Amid ongoing revelations that the American Psychological Association (APA) aided the U.S. government’s secret torture program, several APA officials on Tuesday announced their resignation from the organization, including its chief executive officer.
Dr. Norman Anderson, who became CEO of the APA in 2003, said he was leaving in order to “allow the association to take another step in the important process of organizational healing,” according to a press release.
Also stepping down from their posts are deputy CEO Dr. Michael Honaker, who will leave on August 15, and communications director Rhea K. Farberman.
Those three officials, along with several other senior APA members, were named in a 542-page report released last month by law firm Sidley Austin examining the APA’s role in the Central Intelligence Agency (CIA)’s torture program.
Honaker supervised the APA’s ethics director, lawyer and psychologist Stephen Behnke. Behnke left his post last week.

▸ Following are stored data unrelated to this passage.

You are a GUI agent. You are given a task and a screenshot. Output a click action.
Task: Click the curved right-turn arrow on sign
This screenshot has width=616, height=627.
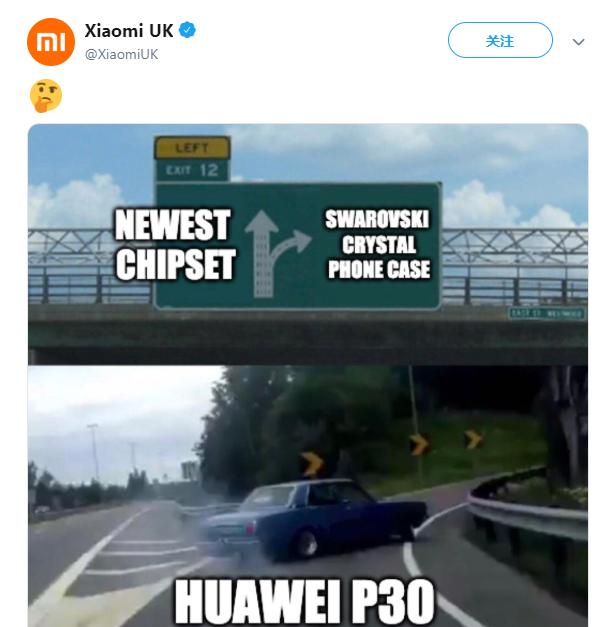click(291, 246)
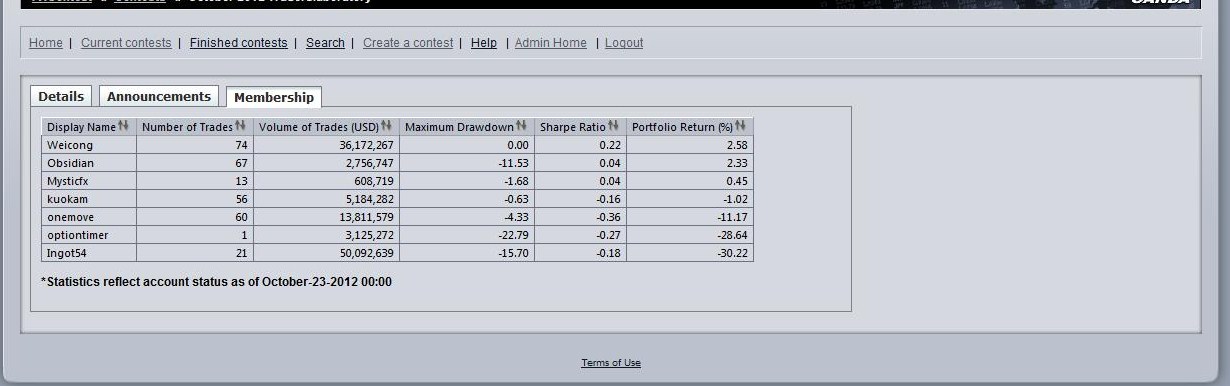Image resolution: width=1230 pixels, height=386 pixels.
Task: Select the Membership tab
Action: pyautogui.click(x=274, y=97)
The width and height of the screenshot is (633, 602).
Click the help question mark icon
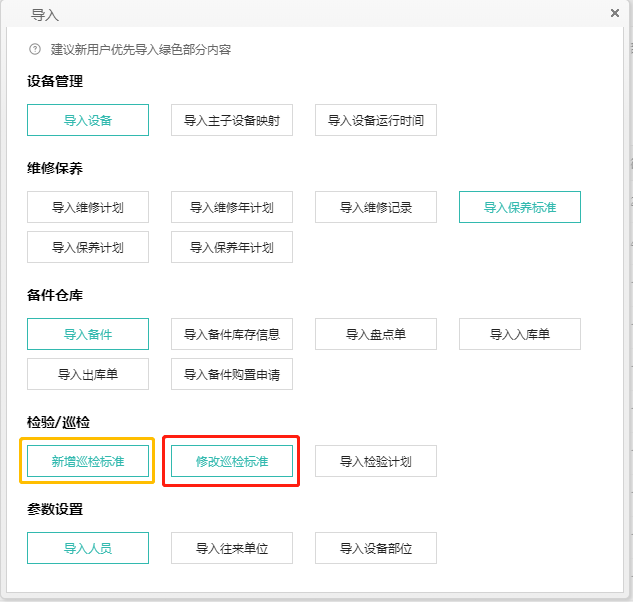click(35, 49)
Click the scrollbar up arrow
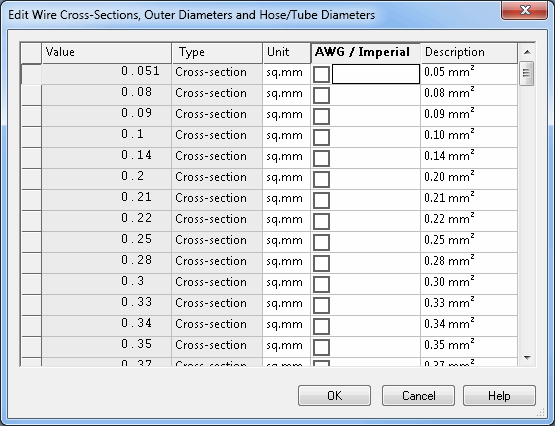This screenshot has height=426, width=555. (x=527, y=52)
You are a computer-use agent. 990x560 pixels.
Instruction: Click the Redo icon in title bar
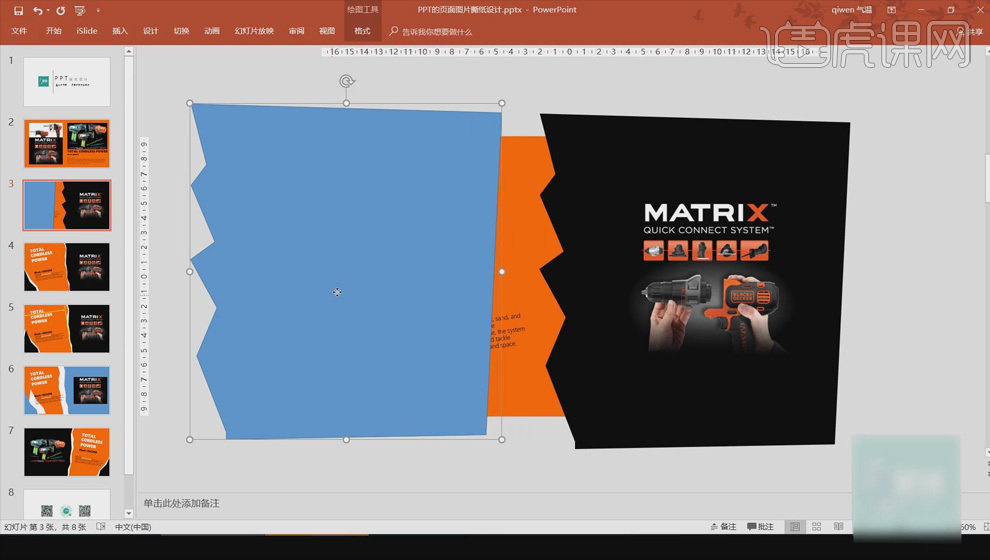(x=61, y=10)
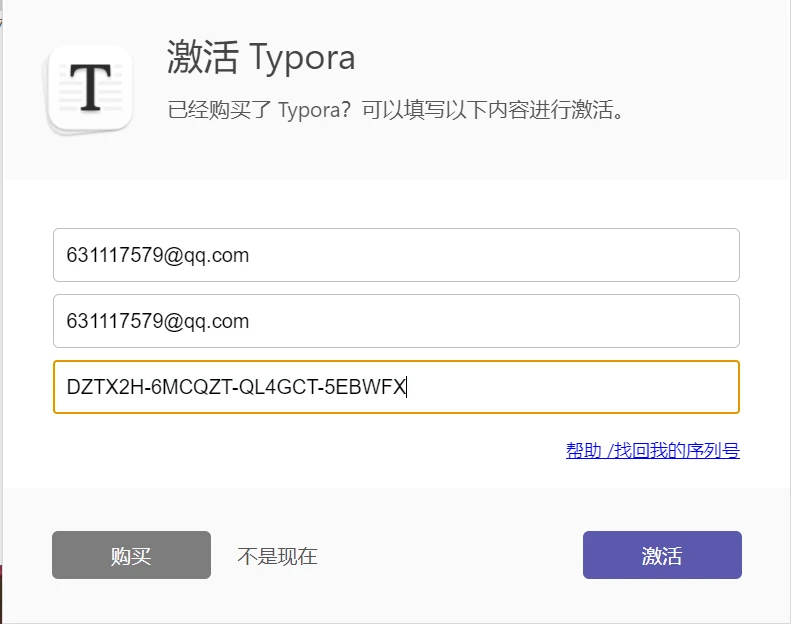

As David Luban, founding editor of Just Security and Georgetown University Law Center professor, wrote in an op-ed on Monday, the report—known as the Hoffman report for Sidley Austin’s lead investigator, David Hoffman—portrayed Behnke as “the impresario of the organization’s campaign to depict itself as a human rights champion, while quietly permitting its members to engage in coercive interrogations and shielding them from ethics complaints.”
“If the APA is taking steps to right this ship, the departure of the people who were implicated [in the Hoffman report] is essential,” Luban told Common Dreams.
In one instance outlined in the report (pdf), Behnke told Honaker that he had done contract work for the Department of Defense (DOD), giving paid ethics lectures to agents participating in interrogation training at a U.S. Army base.
“Honaker did not provide this information to CEO Norman Anderson or the Board,” the report states. “Honaker said that it did not occur to him that the Board would need to know or discuss this information, because he saw it as a standard example of Behnke providing ethics training to an important group of psychologists, as he does in a variety of settings.”
“If the APA is taking steps to right this ship, the departure of the people who were implicated [in the Hoffman report] is essential.”